Take the records below and extract, word for word, the lines from the one containing "Task: Click the Filter search field" through the final line, inclusive. Omit pictures.
*** Block opens ***
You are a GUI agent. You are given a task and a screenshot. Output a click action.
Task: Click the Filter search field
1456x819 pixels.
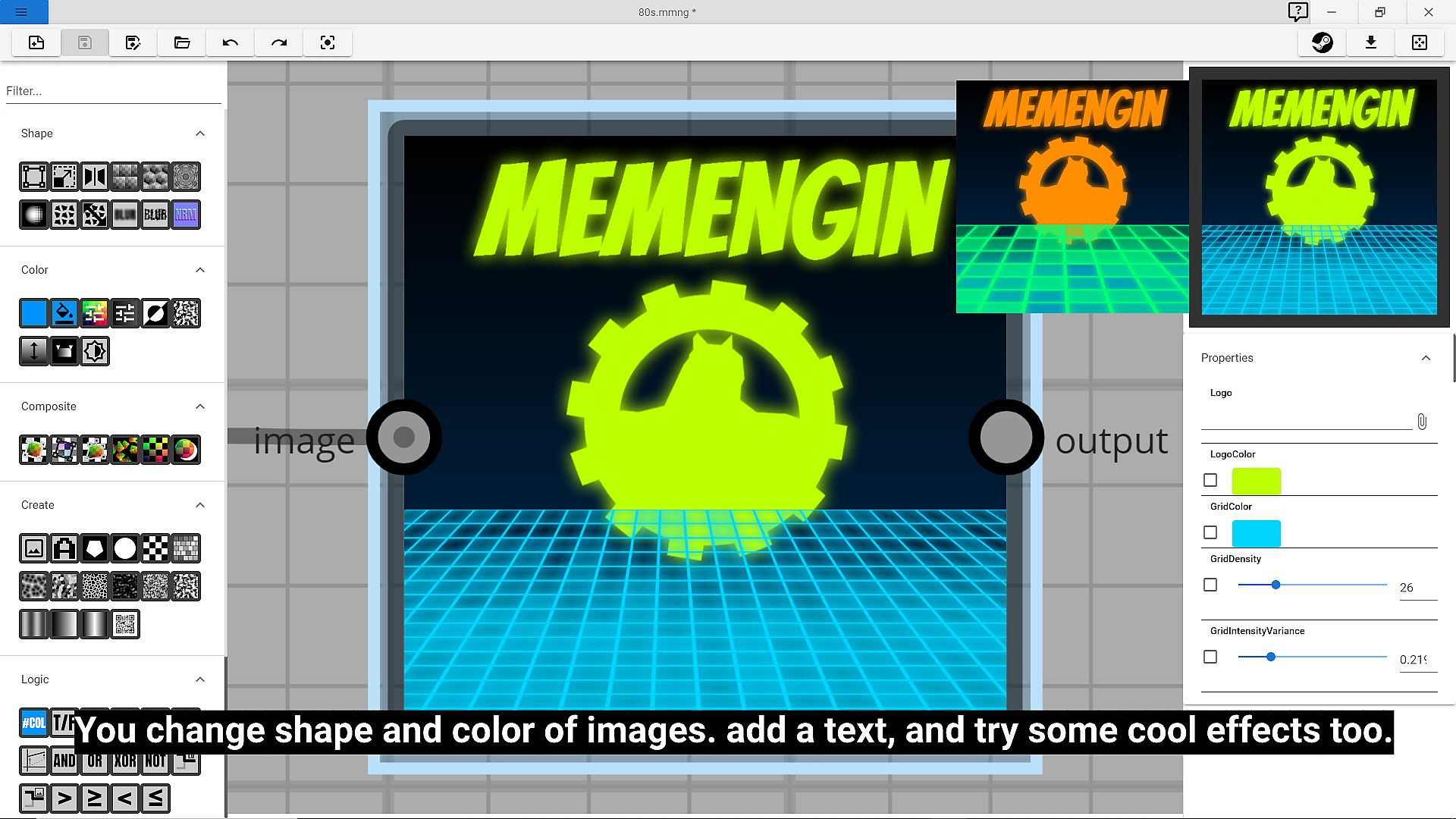coord(112,91)
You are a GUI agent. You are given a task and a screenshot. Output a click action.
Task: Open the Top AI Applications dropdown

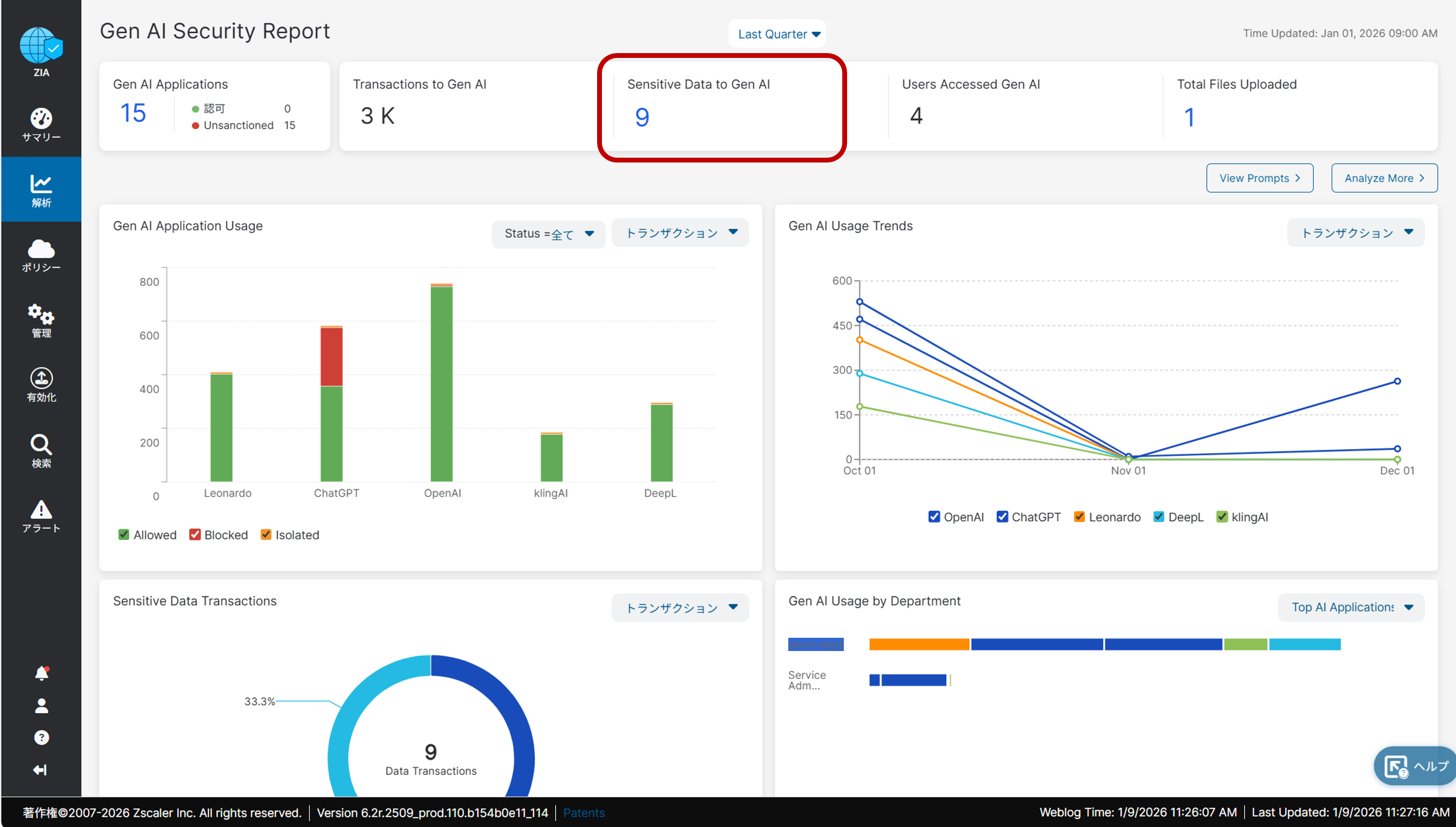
*** Block closes ***
ANSWER AREA
Task: Click the Filter search field
1456x819 pixels.
coord(112,91)
You are a GUI agent. You are given a task and a screenshot. Output a click action.
Task: Open the Top AI Applications dropdown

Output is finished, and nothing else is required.